Lesetext ▸

========================

Formal steht Berndts Arbeit in der Tradition des Scherenschnitts, wie er vor allem in bürgerlichen Kreisen des 19. Jahrhunderts praktiziert wurde. Dem Scherenschnitt wiederum liegt der Schattenriss zugrunde, dessen Einsatz als Darstellungstechnik bereits aus der Antike bezeugt ist. Da der Schattenriss von einem gegebenen Gegenstand ausgeht, gilt er als „wahrhaftig“. Narrative Scherenschnittdarstellungen finden sich vor allem in Märchenbücher des 19. Jahrhundert. In der zeitgenössischen Kunst findet er unter anderem Einsatz bei Kara Walker und William Kentridge, wobei Kentridge zugleich auch den Schatten als Ausdrucksmedium nutzt, ähnlich wie auch Christian Boltanski. Katharina Berndt greift damit eine Technik auf, die zum tradierten Kanon der (Licht)Kunstgeschichte gehört, wenngleich auch das Licht nur indirekt als Medium genutzt wird und nicht als Hauptakteur der Gestaltung in Erscheinung tritt.

Lea Bligenthal

Herbert Cybulska

Lichtgestaltung, 2013

© Herbert Cybulska

LED Strahler, Individualsoftware

Sankt Bonifatius (Innenraum)

Holbeinstraße 70 / Sachsenhausen

S, U Südbahnhof

Die Kirche ist Mo-Fr von 9 bis 12 Uhr und Mo, Mi und Do von 14.30-17 Uhr zugänglich

 

Die im Stadtteil Sachsenhausen gelegene katholische Pfarrkirche Sankt Bonifatius wurde nach Plänen des Frankfurter Architekten Martin Weber errichtet. Die Bauarbeiten begannen 1926, und bereits im Folgejahr, im August 1927, wurde sie vom Limburger Bischof geweiht und seither für Gottesdienste und Veranstaltungen genutzt. Die kubischen Formen, die geraden Linienverläufe und das unverputzte Backsteingemäuer, das die Eisenbetonkonstruktion verkleidet, sind charakteristisch für das expressionistische Bauen der 1920er Jahre. Es findet auch in Frankfurt an verschiedenen Stellen Realisierung, so bei Martin Elsässers Großmarkthalle oder bei Hans Poelzigs Verwaltungsgebäude der IG Farben, in dem heute Teile der Goethe-Universität unterbracht sind.

========================

Rohdaten ▸
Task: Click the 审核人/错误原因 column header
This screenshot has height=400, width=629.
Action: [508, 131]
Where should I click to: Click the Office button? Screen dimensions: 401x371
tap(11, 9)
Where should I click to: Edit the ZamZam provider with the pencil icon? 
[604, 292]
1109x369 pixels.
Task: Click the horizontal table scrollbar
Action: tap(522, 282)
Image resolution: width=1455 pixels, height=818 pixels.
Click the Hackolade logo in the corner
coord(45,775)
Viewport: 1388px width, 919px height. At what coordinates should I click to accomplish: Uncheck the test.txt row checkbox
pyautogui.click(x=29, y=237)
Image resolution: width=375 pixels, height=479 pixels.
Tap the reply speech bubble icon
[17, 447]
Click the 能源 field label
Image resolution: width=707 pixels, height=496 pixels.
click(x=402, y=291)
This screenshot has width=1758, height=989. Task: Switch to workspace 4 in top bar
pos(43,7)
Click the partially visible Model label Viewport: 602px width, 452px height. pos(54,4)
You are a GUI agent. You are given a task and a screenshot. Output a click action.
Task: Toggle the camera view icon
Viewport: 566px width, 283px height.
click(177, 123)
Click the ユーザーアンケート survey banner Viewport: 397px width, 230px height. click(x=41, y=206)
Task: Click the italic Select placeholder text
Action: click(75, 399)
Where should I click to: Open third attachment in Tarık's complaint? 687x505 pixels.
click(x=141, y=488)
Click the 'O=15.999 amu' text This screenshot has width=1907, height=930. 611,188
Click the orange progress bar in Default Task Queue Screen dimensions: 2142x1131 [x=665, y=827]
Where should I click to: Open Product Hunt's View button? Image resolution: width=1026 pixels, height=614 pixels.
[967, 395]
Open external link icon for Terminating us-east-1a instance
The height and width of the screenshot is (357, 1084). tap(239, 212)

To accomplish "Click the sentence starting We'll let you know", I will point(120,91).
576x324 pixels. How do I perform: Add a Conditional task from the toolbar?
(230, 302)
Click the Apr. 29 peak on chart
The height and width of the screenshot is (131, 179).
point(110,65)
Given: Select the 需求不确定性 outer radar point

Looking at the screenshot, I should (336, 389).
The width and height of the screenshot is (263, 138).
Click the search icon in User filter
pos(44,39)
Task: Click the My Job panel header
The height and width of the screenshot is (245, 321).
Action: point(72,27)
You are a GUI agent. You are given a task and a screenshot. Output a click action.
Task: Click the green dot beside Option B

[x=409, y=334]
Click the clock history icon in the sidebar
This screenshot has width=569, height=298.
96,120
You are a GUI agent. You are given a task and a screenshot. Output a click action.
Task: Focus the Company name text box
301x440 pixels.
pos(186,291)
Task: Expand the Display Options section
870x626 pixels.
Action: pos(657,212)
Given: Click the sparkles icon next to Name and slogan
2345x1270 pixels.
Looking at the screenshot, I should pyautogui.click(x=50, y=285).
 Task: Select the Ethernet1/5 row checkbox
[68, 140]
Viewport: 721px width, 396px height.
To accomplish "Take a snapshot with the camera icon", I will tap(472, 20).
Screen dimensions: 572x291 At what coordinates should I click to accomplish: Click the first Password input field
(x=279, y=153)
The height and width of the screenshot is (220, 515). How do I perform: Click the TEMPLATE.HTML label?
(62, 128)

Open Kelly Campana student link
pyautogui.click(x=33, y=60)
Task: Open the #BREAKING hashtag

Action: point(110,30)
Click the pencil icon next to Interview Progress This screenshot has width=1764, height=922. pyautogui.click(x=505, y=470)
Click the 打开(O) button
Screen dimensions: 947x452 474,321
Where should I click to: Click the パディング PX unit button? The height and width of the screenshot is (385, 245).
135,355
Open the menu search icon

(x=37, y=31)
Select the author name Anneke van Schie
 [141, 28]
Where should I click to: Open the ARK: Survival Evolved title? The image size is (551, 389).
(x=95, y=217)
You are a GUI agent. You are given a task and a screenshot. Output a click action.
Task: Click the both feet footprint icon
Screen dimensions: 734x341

========================

Aufgabe ▸ Gib die Passage des Lesetexts zwischen „Holbeinstraße 70 /“ und „Goethe-Universität unterbracht sind.“, beide eingeschlossen, wortgetreu aus. Das Material stammt aus einer anderen Quelle als der Lesetext.

Erledigte Aufgabe ▸
Holbeinstraße 70 / Sachsenhausen

S, U Südbahnhof

Die Kirche ist Mo-Fr von 9 bis 12 Uhr und Mo, Mi und Do von 14.30-17 Uhr zugänglich

 

Die im Stadtteil Sachsenhausen gelegene katholische Pfarrkirche Sankt Bonifatius wurde nach Plänen des Frankfurter Architekten Martin Weber errichtet. Die Bauarbeiten begannen 1926, und bereits im Folgejahr, im August 1927, wurde sie vom Limburger Bischof geweiht und seither für Gottesdienste und Veranstaltungen genutzt. Die kubischen Formen, die geraden Linienverläufe und das unverputzte Backsteingemäuer, das die Eisenbetonkonstruktion verkleidet, sind charakteristisch für das expressionistische Bauen der 1920er Jahre. Es findet auch in Frankfurt an verschiedenen Stellen Realisierung, so bei Martin Elsässers Großmarkthalle oder bei Hans Poelzigs Verwaltungsgebäude der IG Farben, in dem heute Teile der Goethe-Universität unterbracht sind.